Because Cloudflare enforces RPKI validation, we also rejected the RPKI-invalid routes. We would have started trying to reach Orange España over our default route toward some of our transit providers, but because they also perform RPKI validation, traffic would have been dropped within those provider networks as well. Because of this, from Cloudflare’s perspective, this incident caused a drop in traffic from Orange España between 16:45 and 19:45 local time (14:45 – 17:45 UTC) as well as a notable drop in announced IPv4 address space from AS12479.
On January 11, subscribers of AS34700 (MaxNet) in Ukraine experienced a nine-hour Internet outage. Initial traffic loss occurred around 16:00 local time (14:00 UTC), and recovered around 01:00 local time on January 12 (23:00 UTC on January 11). An initial social media post from the provider explained the reason for the outage, noting (translated) “Dear subscribers! Due to the flooding of one of the hub sites due to a utility malfunction, some areas of the city may be without services, partially or completely. We are doing our best to restore services, but it takes time. Further information regarding the opening times will be published as soon as the emergency works have been completed.” A subsequent post informed subscribers that Internet connectivity had been restored. The flooding apparently impacted core routing infrastructure as well, as the volume of IPv4 address space announced by MaxNet also fell to zero between 16:00 and 22:00 local time (14:00 – 20:00 UTC).
Plusnet (United Kingdom)
A traffic disruption observed on AS6871 (Plusnet) in the United Kingdom on January 15 was initially characterized as a “mass outage” by the provider in replies to customer complaints on social media. However, the underlying cause of the disruption turned out to be significantly less sensational – it was apparently linked to problems with their DNS servers. Because subscribers were unable to successfully resolve hostnames using Plusnet’s default DNS resolvers, this ultimately manifested itself as a drop in traffic from the network for approximately two hours, between 16:00 and 18:00 local time (and UTC). Users that had configured their systems to use a third-party DNS resolver, such as Cloudflare’s 1.1.1.1 service, did not experience a service disruption.
Russia
DNS issues also impacted users in Russia during January, though in a different way than Plusnet subscribers in the UK experienced. A reportedDNSSEC failure on January 30 resulted in .ru domains becoming inaccessible for several hours. (DNSSEC creates a secure domain name system by adding cryptographic signatures to existing DNS records. By checking its associated signature, you can verify that a requested DNS record comes from its authoritative name server and wasn’t altered en-route, as opposed to a fake record injected in a man-in-the-middle attack.)

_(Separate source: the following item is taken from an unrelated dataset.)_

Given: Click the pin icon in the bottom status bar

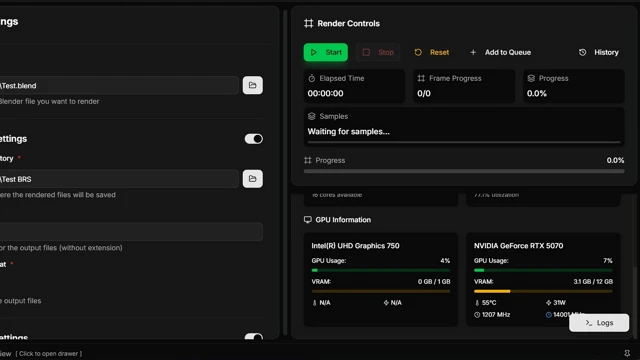Looking at the screenshot, I should (627, 353).
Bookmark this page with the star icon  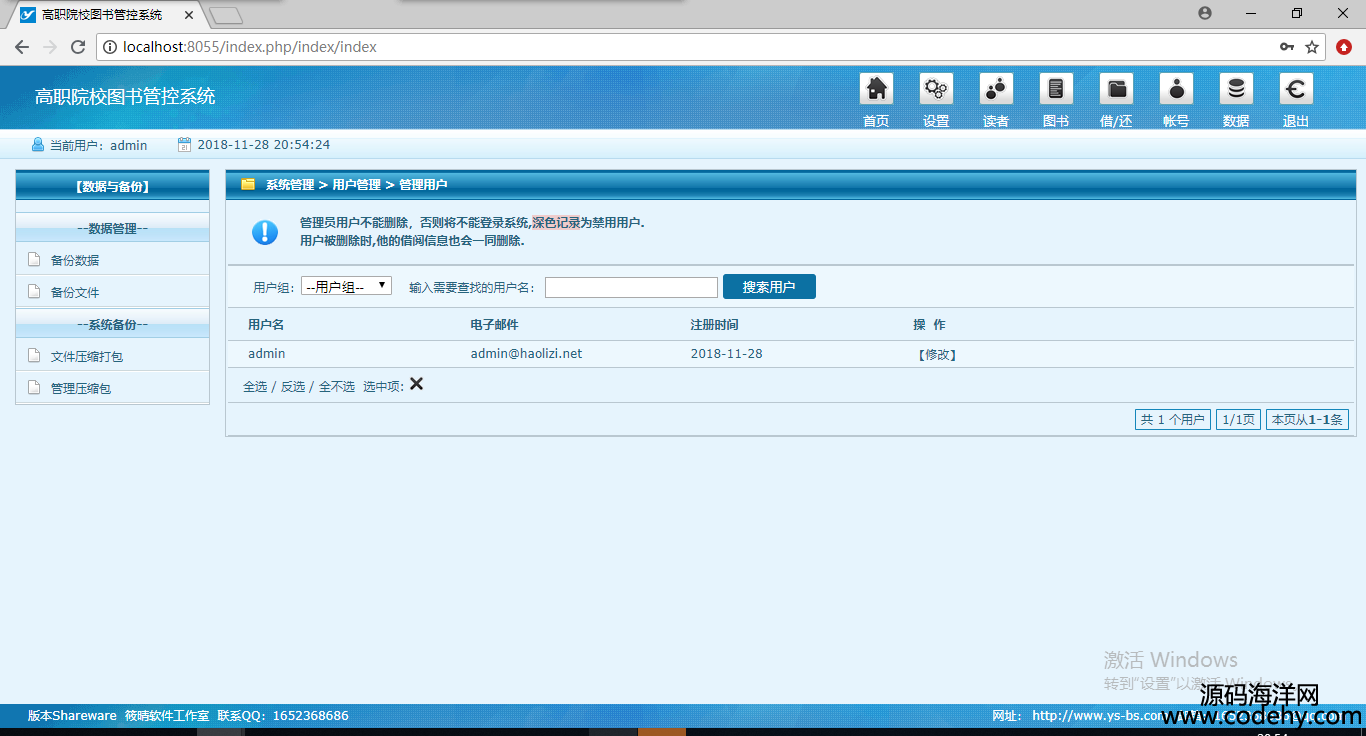(x=1312, y=47)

The DNSSEC validation failure resulted in SERVFAIL responses to DNS lookups against Cloudflare’s 1.1.1.1 resolver for hostnames in the .ru country code top level domain (ccTLD). At peak, 68.4% of requests received SERVFAIL responses. The Coordination Center for the .ru ccTLD confirmed that it was working on the “technical problem affecting the .ru zone associated with the global DNSSEC infrastructure” but didn’t provide any additional details around the root cause of the problem, such as a potential issue with a DNSSEC key rollover. The .ru ccTLD experienced a similar DNSSEC-related outage for several hours on August 16, 2019, as well.
AT&T (United States)
Starting just before 04:00 Eastern / 03:00 Central (09:00 UTC) on February 22, AT&T subscribers in several cities across the United States experienced mobile service interruptions. Impacted cities included Atlanta, Houston, and Chicago, with connectivity disrupted for approximately eight hours. Cloudflare data showed that as the problem began, AT&T (AS7018) traffic dropped as much as 45% in Chicago and 18% in Dallas, as compared with the previous week.
According to a “network update” published by AT&T, “Based on our initial review, we believe that today’s outage was caused by the application and execution of an incorrect process used as we were expanding our network, not a cyber attack.”

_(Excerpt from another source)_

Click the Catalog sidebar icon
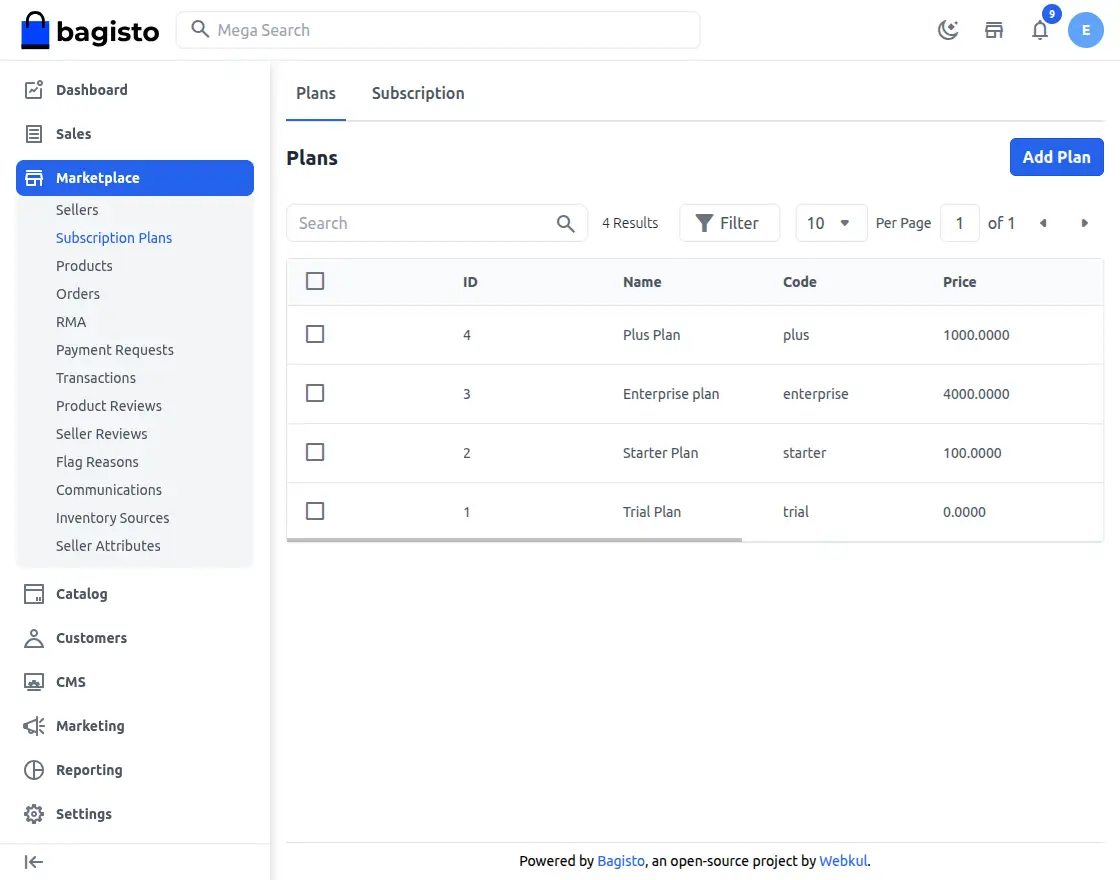Image resolution: width=1120 pixels, height=880 pixels. coord(34,593)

Just before noon local time (05:15 UTC) on March 12, a significant drop in traffic was observed on AS136442 (Ocean Wave), a consumer fiber and business Internet service provider in Myanmar. A (translated) social media post from the provider noted “Ocean Wave customers, please be informed that there will be no internet/ slow connection due to network maintenance.” The connectivity disruption lasted approximately seven hours, with traffic returning to typical levels just before 19:00 local time (12:15 UTC).
Conclusion
Two notable submarine cable damage events during the first quarter again highlighted the importance of protecting submarine cables, and the risks associated with them passing through/near geopolitically sensitive areas. Given the reliance on submarine cables for carrying Internet traffic, this will continue to be an issue for many years to come.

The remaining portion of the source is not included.